Les enjeux importants de la piraterie maritime

Selon la Conférence des nations unies sur le commerce et le développement (Cnuced), plus de 80 % du commerce mondial, soit près de 6 milliards de tonnes de produits, sont acheminés à bord de plus de 46 000 navires desservant près de 4 000 ports. Les enjeux sont donc de deux natures : commerciale d’une part, au vu de l’importance du trafic maritime mondial, et d’autre part, environnementale et stratégique. En effet, les pétroliers, chimiquiers et méthaniers sont des cibles privilégiées des pirates. Ces cibles, si elles sont atteintes et détruites pourraient provoquer des catastrophes désastreuses sur le plan environnemental, mais aussi géopolitique. Les ressources transportées sont indispensables aux économies des pays occidentaux et ont pour cette raison déjà fait l’objet d’attaques terroristes.

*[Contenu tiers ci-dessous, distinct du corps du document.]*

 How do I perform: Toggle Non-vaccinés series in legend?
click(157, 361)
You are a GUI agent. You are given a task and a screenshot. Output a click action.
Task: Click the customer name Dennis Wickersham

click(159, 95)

Depuis 2006, la Lloyd’s impose d’ailleurs aux armateurs dont les navires (porte-conteneurs, vraquiers, pétroliers ou bateaux de croisière) naviguent dans des eaux considérées comme dangereuses (fréquentées par des bandes organisées de pirates) de souscrire des polices d’assurance similaires à celles proposées pour couvrir le risque de guerre. Cette décision aurait été prise après l’attaque, le 5 novembre 2005 du Seabourn-Spirit, un paquebot-yacht avec plus de 300 passagers à bord, à 100 milles nautiques des côtes de Somalie. Des pirates en vedettes rapides, armés de lance-roquettes, ont cherché à s’emparer du navire qui avait toutefois réussi à prendre la fuite, en dépit d’un tir qui avait atteint et endommagé sa coque.

L’épisode récent du Ponant, navire de croisière de l’armateur français CMA CGM, relance ainsi le débat sur les questions de sûreté maritime. Une brève sera publiée à ce sujet, en anglais et en français, afin d’illustrer par un fait d’actualité, ces problématiques “quotidiennes” du secteur du transport maritime de manière générale, et des armateurs en particulier.